Archive for April, 2011

I have yet to speak of one of my most profound interests: Warhammer Fantasy Roleplay (WFRP for short). You might say it’s been a non-subject for conversation, an irrational sense that drained me of the interest of mentioning it here. No longer, for tonight the taboo is lifted!

For my birthday, I decided to purchase for myself a used copy of the core rules for the first edition of WFRP. The hardbound version, before they came out with the paperback version with the handful of edits and corrections.

The copy I received was in terrible condition: spine shot, taped together, with edges worn gray. The character sheet page was missing, and somebody’s name and phone number were penciled in on the inside of the front cover.

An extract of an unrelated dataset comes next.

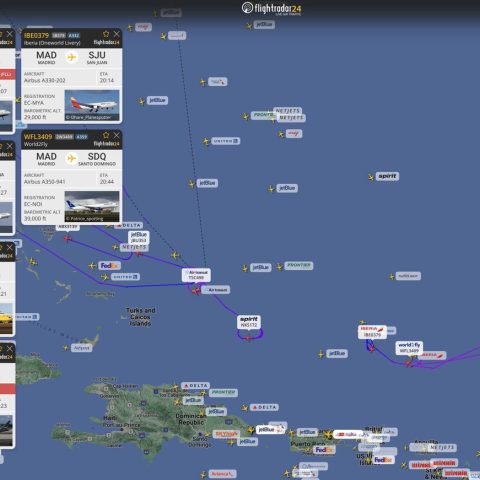Select the Iberia IBE0379 map label
Screen dimensions: 480x480
point(372,332)
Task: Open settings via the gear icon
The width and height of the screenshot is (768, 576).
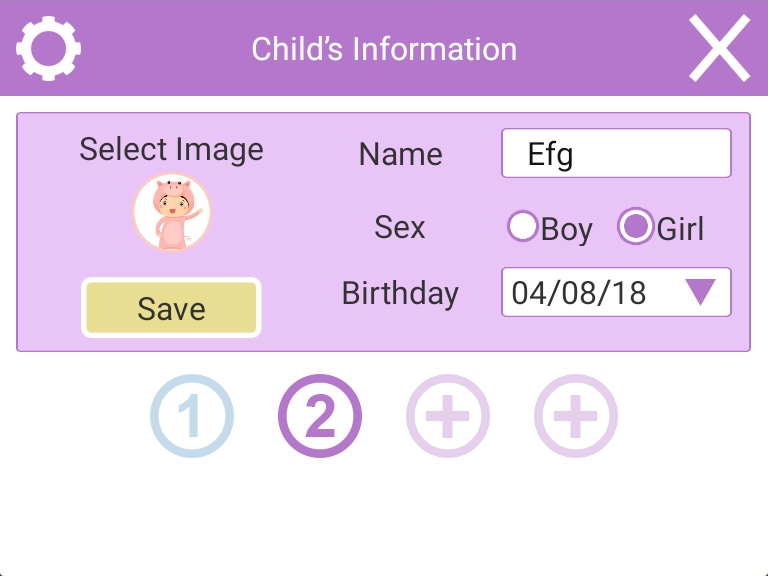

However, the rest of the pages were in good condition—of a stiffer paper than the paperback copy I have, and smelling of that old sensation I remember when poring over the copy I once possessed. To hold in my hands this version was to take me back to a moment in my life where I once was fully immersed in the explorations my passion for this game would take me.

I was also reminded of the terrible time I was forced to sell my hardbound copy to Powell’s bookstore to have enough food to eat that day. To relinquish this tome and many others for a handful of dollars so I wouldn’t starve. In the years to come this would be the selling of my heart that would trouble me the most: The book that began my most important journey.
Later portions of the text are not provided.